If only Nixon could go to China, perhaps only Trump could meet Kim: any other U.S. president would refrain from meeting with Kim Jong-un until after an agreement has been reached to roll back North Korea’s nuclear weapons and missile programs. However, traditional U.S. foreign policy goes against Trump’s unorthodox style. With a firm belief that prior U.S. presidents have handled North Korea incorrectly, an innate desire to do things differently, and a supreme belief in his ability to make a deal, a one-on-one summit is the ideal platform for Trump to put his deal-making skills to the test. Kim also knows that the best chance of striking a deal is in a direct meeting with Trump. Both of these factors suggest that the summit will happen.

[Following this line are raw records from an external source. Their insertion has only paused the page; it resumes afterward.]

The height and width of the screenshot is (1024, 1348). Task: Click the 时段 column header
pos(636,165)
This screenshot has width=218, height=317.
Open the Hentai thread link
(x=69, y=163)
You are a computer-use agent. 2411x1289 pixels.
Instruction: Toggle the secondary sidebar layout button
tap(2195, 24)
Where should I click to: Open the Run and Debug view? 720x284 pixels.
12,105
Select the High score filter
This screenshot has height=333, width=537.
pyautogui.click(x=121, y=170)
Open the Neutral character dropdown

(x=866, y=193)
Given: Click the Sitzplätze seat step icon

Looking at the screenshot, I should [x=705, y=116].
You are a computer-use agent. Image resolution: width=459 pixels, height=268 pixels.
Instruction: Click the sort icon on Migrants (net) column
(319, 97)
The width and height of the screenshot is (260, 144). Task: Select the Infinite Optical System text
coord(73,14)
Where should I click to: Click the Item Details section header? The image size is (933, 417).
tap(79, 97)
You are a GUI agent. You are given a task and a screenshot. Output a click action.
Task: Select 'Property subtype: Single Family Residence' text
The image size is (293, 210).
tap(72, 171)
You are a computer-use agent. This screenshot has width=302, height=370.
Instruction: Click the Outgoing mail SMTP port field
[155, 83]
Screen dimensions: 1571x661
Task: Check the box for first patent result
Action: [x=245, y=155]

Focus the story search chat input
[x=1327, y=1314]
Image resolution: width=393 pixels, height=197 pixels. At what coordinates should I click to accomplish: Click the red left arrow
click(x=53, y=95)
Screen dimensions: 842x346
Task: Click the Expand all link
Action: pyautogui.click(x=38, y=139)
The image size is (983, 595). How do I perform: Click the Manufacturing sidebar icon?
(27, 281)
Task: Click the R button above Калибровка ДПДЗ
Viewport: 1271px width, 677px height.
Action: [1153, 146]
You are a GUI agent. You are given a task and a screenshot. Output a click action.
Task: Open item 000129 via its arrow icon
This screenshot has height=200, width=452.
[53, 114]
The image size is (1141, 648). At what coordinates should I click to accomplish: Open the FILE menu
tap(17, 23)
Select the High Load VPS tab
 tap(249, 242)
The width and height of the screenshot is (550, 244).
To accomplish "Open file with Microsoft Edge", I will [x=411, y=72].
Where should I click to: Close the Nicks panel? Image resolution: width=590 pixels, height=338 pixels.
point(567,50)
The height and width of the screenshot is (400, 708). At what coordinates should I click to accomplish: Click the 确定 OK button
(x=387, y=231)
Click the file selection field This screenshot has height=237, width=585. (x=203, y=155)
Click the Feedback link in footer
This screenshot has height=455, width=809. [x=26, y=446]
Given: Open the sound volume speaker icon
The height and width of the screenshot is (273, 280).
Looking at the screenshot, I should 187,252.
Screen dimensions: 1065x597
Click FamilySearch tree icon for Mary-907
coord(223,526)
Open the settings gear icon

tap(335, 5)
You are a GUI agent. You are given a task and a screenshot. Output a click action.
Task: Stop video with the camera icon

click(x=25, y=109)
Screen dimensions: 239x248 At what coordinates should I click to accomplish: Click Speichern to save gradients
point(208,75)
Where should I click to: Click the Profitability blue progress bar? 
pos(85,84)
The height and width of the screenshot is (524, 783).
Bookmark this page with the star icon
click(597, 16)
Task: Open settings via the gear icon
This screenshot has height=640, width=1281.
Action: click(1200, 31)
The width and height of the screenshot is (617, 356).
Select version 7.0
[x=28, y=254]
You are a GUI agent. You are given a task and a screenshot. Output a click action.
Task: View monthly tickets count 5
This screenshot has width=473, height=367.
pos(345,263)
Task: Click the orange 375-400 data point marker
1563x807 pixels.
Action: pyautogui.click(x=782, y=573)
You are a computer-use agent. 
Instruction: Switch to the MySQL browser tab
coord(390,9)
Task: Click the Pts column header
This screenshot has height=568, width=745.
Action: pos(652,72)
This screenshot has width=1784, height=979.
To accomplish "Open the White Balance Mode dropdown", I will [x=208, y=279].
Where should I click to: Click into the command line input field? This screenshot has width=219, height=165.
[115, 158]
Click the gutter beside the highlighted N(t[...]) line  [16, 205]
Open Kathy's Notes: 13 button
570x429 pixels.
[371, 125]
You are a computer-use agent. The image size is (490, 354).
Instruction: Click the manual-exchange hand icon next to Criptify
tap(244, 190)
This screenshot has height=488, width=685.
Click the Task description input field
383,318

The real question is: can a meeting between Trump and Kim succeed? With little time until the summit, there are certain key issues that could make or break the summit. While the focus will be on North Korea’s willingness to denuclearize, Pyongyang’s willingness to allow verification of denuclearization will be the key. The Six Party Talks broke down over North Korea’s unwillingness to allow for verification. If Kim is unwilling to agree to this, the talks will break down. Additionally, if North Korea is only playing for time and is not serious about denuclearization, or if recent personnel changes in the Trump administration signal a turn towards a harder line on North Korea, a summit meeting is unlikely to be successful.
However, if the negotiators focus on agreeing on a set of principles for lower level talks and a tight timeline for discussions, the summit meeting could result in a breakthrough.